Exercise task 1:
Answer these questions using the email thread about popcount builtin detection:
(a) Which builtin does the patch detect?
(b) What is the detection said to be similar to?
(c) On what date in March 2018 did Richard Biener write his message?
Exercise task 2: Write the next part of the email thread about popcount builtin detection, picking up right after its final sentence.

Passage provided:
╔══

On Thu, May 17, 2018 at 2:39 AM, Kugan Vivekanandarajah
<kugan.vivekanandara...@linaro.org> wrote:
> Hi Richard,
>
> On 6 March 2018 at 02:24, Richard Biener <richard.guent...@gmail.com> wrote:
>> On Thu, Feb 8, 2018 at 1:41 AM, Kugan Vivekanandarajah
>> <kugan.vivekanandara...@linaro.org> wrote:
>>> Hi Richard,
>>>
>>> On 1 February 2018 at 23:21, Richard Biener <richard.guent...@gmail.com> 
>>> wrote:
>>>> On Thu, Feb 1, 2018 at 5:07 AM, Kugan Vivekanandarajah
>>>> <kugan.vivekanandara...@linaro.org> wrote:
>>>>> Hi Richard,
>>>>>
>>>>> On 31 January 2018 at 21:39, Richard Biener <richard.guent...@gmail.com> 
>>>>> wrote:
>>>>>> On Wed, Jan 31, 2018 at 11:28 AM, Kugan Vivekanandarajah
>>>>>> <kugan.vivekanandara...@linaro.org> wrote:
>>>>>>> Hi Richard,
>>>>>>>
>>>>>>> Thanks for the review.
>>>>>>> On 25 January 2018 at 20:04, Richard Biener 
>>>>>>> <richard.guent...@gmail.com> wrote:
>>>>>>>> On Wed, Jan 24, 2018 at 10:56 PM, Kugan Vivekanandarajah
>>>>>>>> <kugan.vivekanandara...@linaro.org> wrote:
>>>>>>>>> Hi All,
>>>>>>>>>
>>>>>>>>> Here is a patch for popcount builtin detection similar to LLVM. I
>>>>>>>>> would like to queue this for review for next stage 1.

╚══

Source material:
╔══

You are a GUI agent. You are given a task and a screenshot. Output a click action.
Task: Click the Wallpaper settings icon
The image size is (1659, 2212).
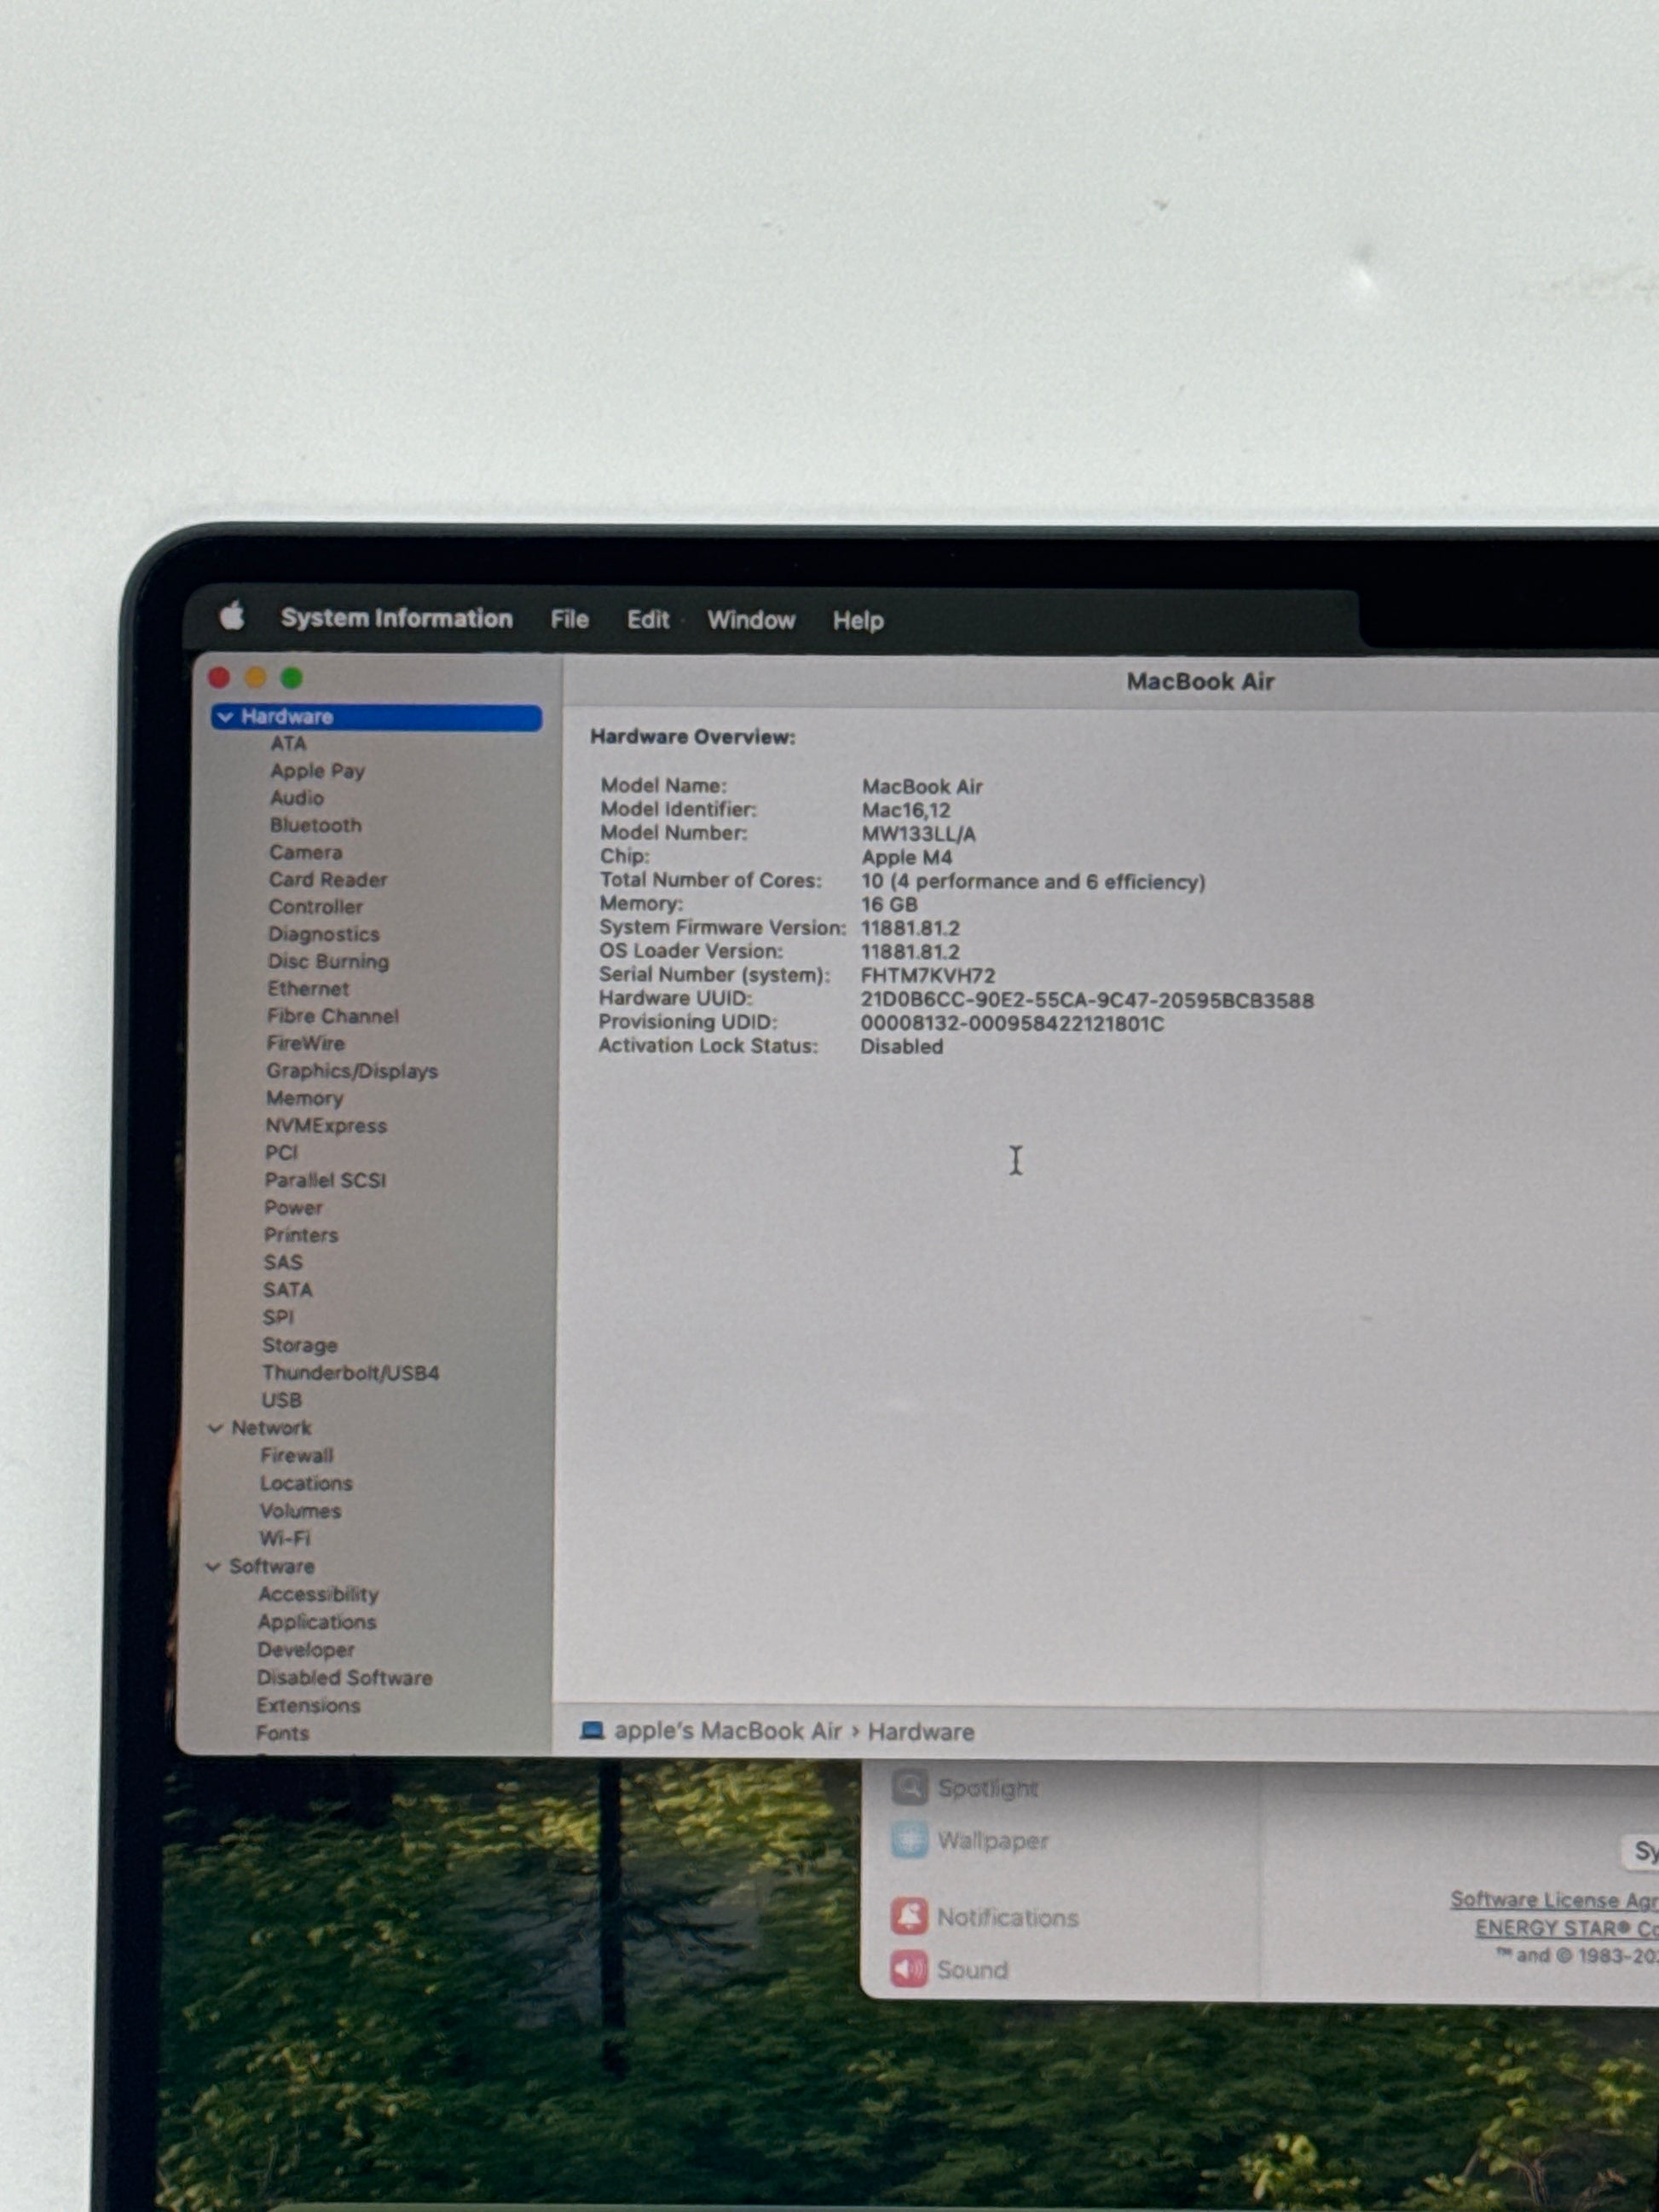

╚══

Exercise result 1:
(a) The popcount builtin.
(b) LLVM.
(c) 6 March 2018.

Exercise result 2:
>>>>>>>>>
>>>>>>>>> 1. This is done part of loop-distribution and effective for -O3 and 
>>>>>>>>> above.
>>>>>>>>> 2. This does not distribute loop to detect popcount (like
>>>>>>>>> memcpy/memmove). I dont think that happens in practice. Please correct
>>>>>>>>> me if I am wrong.
>>>>>>>>
>>>>>>>> But then it has no business inside loop distribution but instead is
>>>>>>>> doing final value
>>>>>>>> replacement, right?  You are pattern-matching the whole loop after 
>>>>>>>> all.  I think
>>>>>>>> final value replacement would already do the correct thing if you
>>>>>>>> teached number of
>>>>>>>> iteration analysis that niter for
>>>>>>>>
>>>>>>>>   <bb 3> [local count: 955630224]:
>>>>>>>>   # b_11 = PHI <b_5(5), b_8(6)>
>>>>>>>>   _1 = b_11 + -1;
>>>>>>>>   b_8 = _1 & b_11;
>>>>>>>>   if (b_8 != 0)
>>>>>>>>     goto <bb 6>; [89.00%]
>>>>>>>>   else
>>>>>>>>     goto <bb 8>; [11.00%]
>>>>>>>>
>>>>>>>>   <bb 6> [local count: 850510900]:
>>>>>>>>   goto <bb 3>; [100.00%]
>>>>>>>
>>>>>>> I am looking into this approach. What should be the scalar evolution
>>>>>>> for b_8 (i.e. b & (b -1) in a loop) should be? This is not clear to me
>>>>>>> and can this be represented with the scev?
>>>>>>
>>>>>> No, it's not affine and thus cannot be represented.  You only need the
>>>>>> scalar evolution of the counting IV which is already handled and
>>>>>> the number of iteration analysis needs to handle the above IV - this
>>>>>> is the missing part.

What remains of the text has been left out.